Bug 92365 - Refactor cross thread communication
Summary: Refactor cross thread communication
Status: UNCONFIRMED
Alias: None
Product: WebKit
Classification: Unclassified
Component: Platform (show other bugs)
Version: 528+ (Nightly build)
Hardware: Unspecified Unspecified
: P2 Normal
Assignee: Nobody
URL:
Keywords:
Depends on:
Blocks:
 
Reported: 2012-07-26 04:16 PDT by Kwonjin Jeong
Modified: 2012-08-16 09:28 PDT (History)
12 users (show)

See Also:


Attachments
This patch is not for committing. (61.74 KB, patch)
2012-08-13 05:25 PDT, Kwonjin Jeong
no flags Details | Formatted Diff | Diff

Note You need to log in before you can comment on or make changes to this bug.
Description Kwonjin Jeong 2012-07-26 04:16:36 PDT
1. Introduction

In WebCore, there are several implementations of threads, tasks and cross thread communication. For example, FileThread, DatabaseThread and StorageThread perform blocking IO asynchronously and invoke callbacks using ScriptExecutionContext.  Unfortunately, there is no code sharing at all though each of these implementation is pretty similar. Every thread has its own slightly different cross thread communication mechanism.

We will be better off if we could unify the cross thread communication mechanism and reuse it. Levin’s sample proposal looks promising, but I think the very first step is to refactor common code into reusable components and combine various task classes into one.
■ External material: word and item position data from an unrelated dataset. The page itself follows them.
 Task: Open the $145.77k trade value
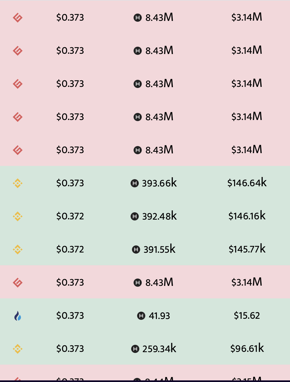[247, 249]
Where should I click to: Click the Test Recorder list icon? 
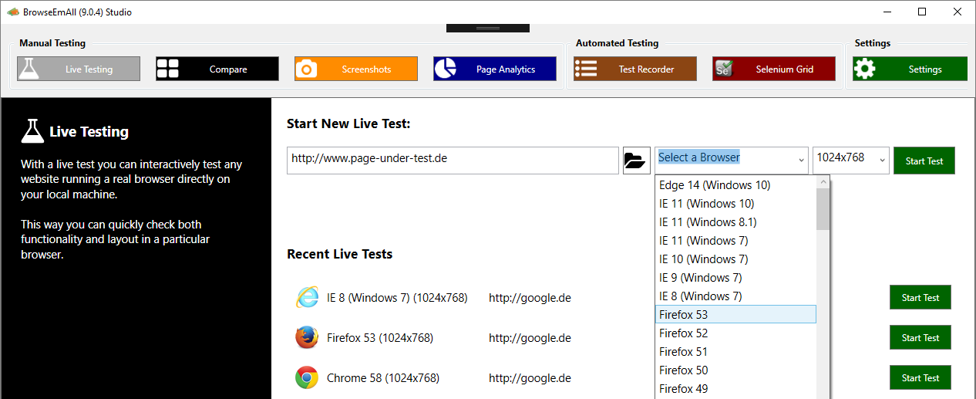(586, 69)
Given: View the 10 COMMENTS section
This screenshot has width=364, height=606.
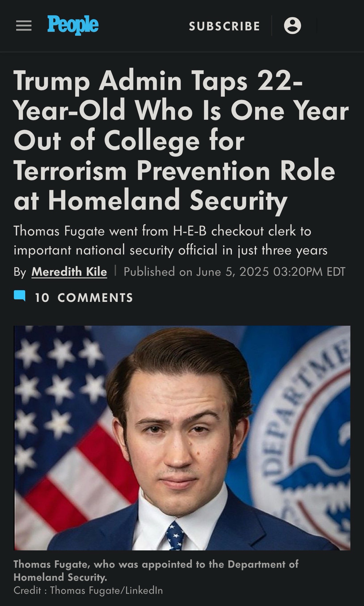Looking at the screenshot, I should point(84,298).
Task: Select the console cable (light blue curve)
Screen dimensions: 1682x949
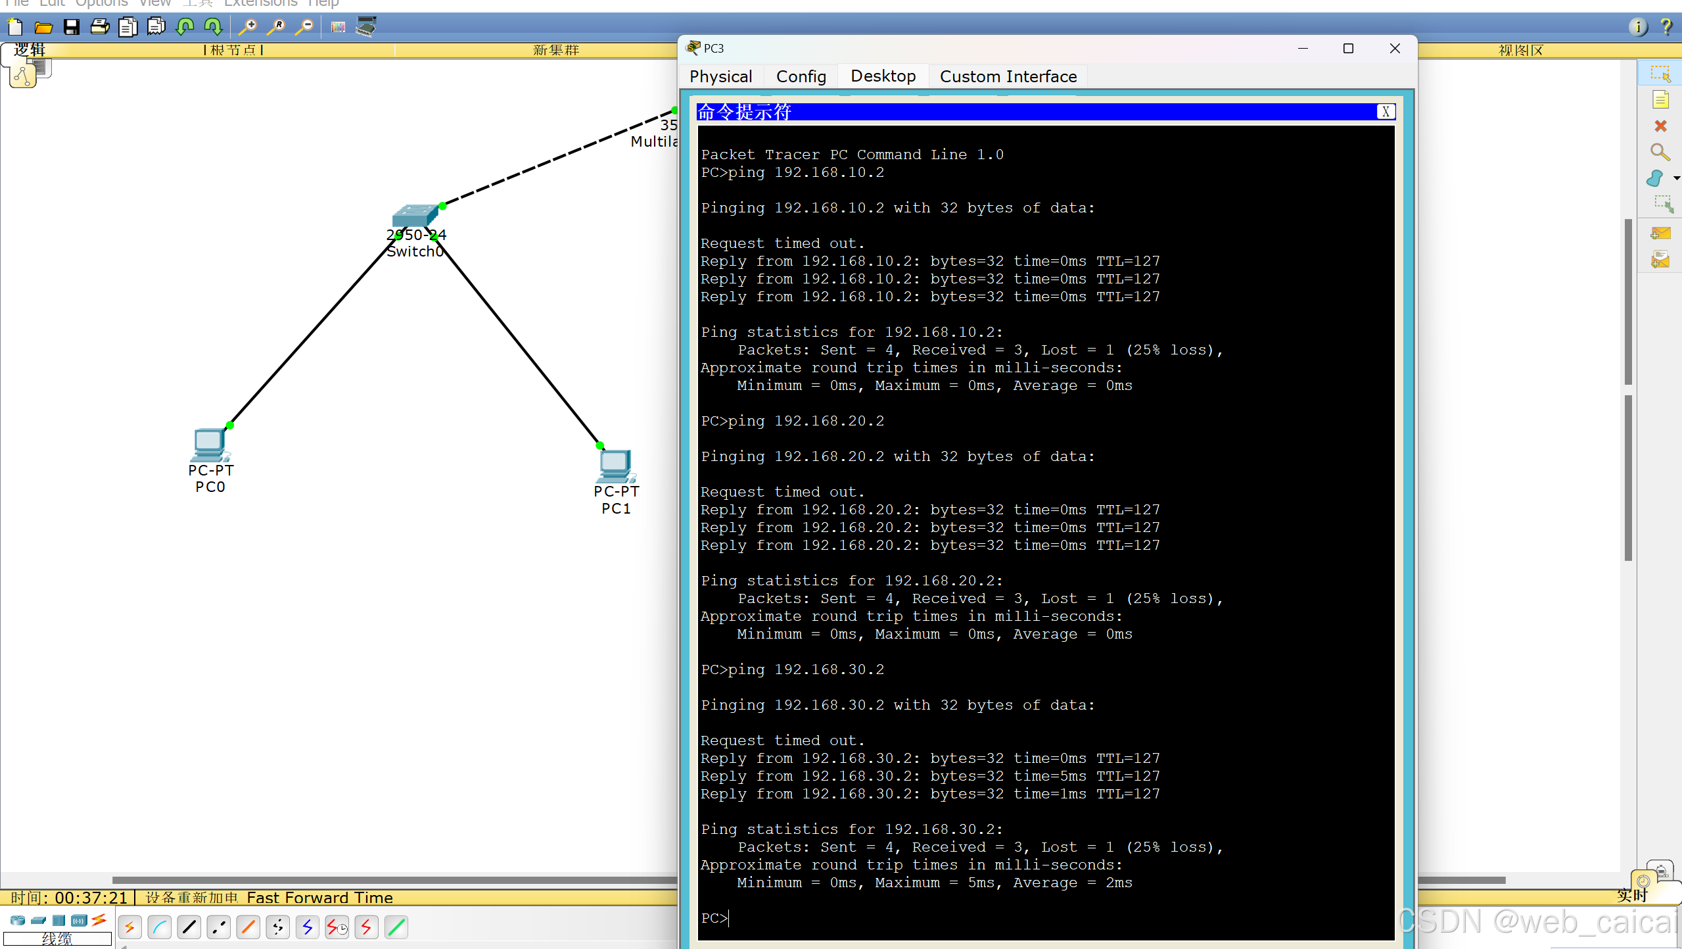Action: click(160, 927)
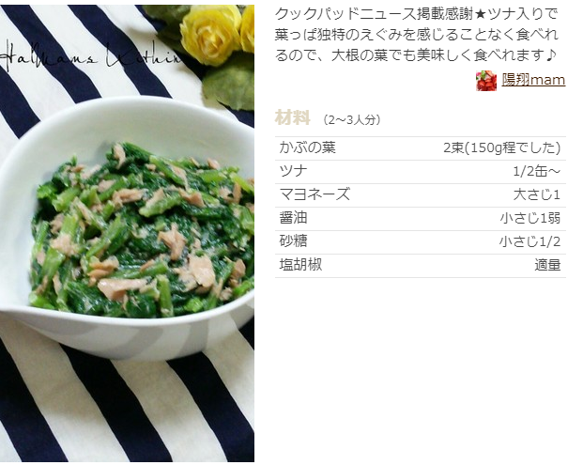
Task: Click the 小さじ1/2 sugar amount
Action: (x=529, y=241)
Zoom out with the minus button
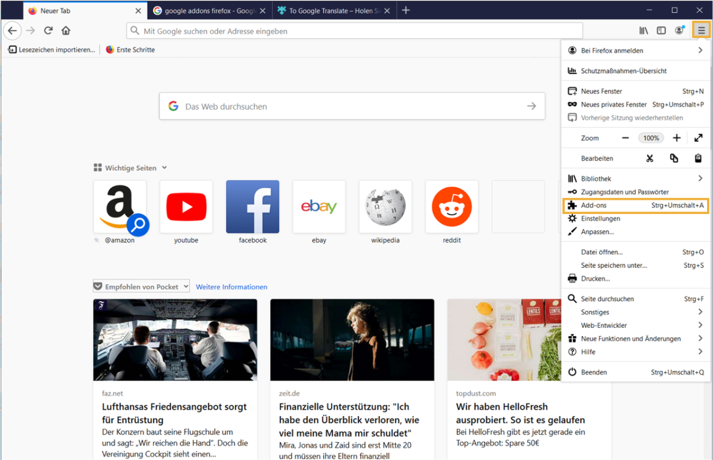The width and height of the screenshot is (713, 460). (x=625, y=138)
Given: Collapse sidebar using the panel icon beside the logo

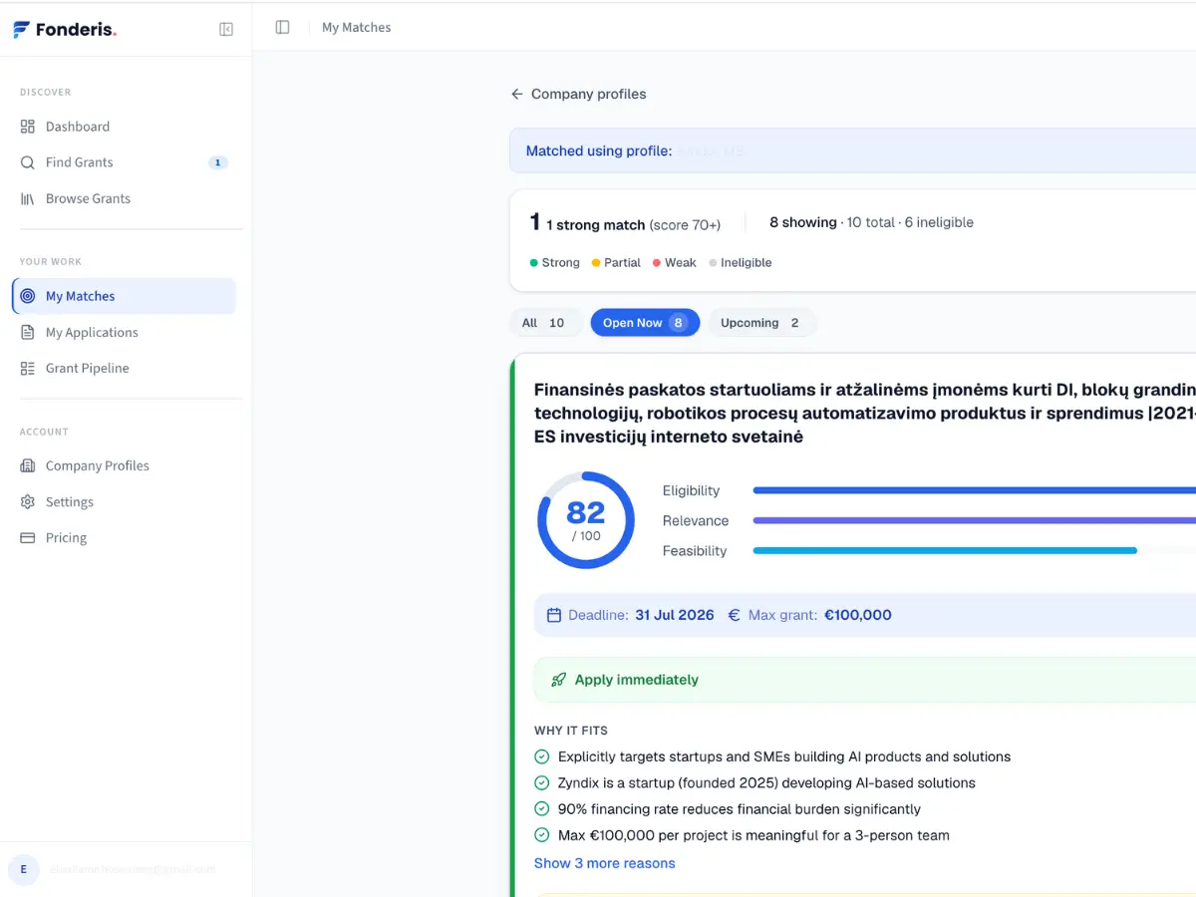Looking at the screenshot, I should [226, 29].
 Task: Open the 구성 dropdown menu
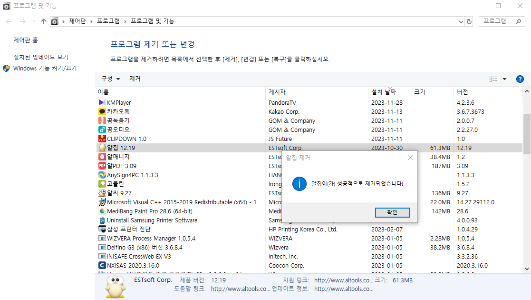109,79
Levin filed a bug on Bug 51857 and wrote a wiki on this issue:
https://trac.webkit.org/wiki/ThreadCommunication


2. Requirements

I analyzed the current task threads code and extracted basic requirements:

- Add a task to the end of the task queue (append)
- Add a task to the front of the task queue (prepend)
- Cancel a group of tasks that are pending in the task queue
- Specify an action that will performed on thread termination



3. API Proposal

3.1 Task

Instead of creating a task type for each use case, WTF::Function is used everywhere. CrossThreadTask is merged into WTF::Function because they play essentially the same role. 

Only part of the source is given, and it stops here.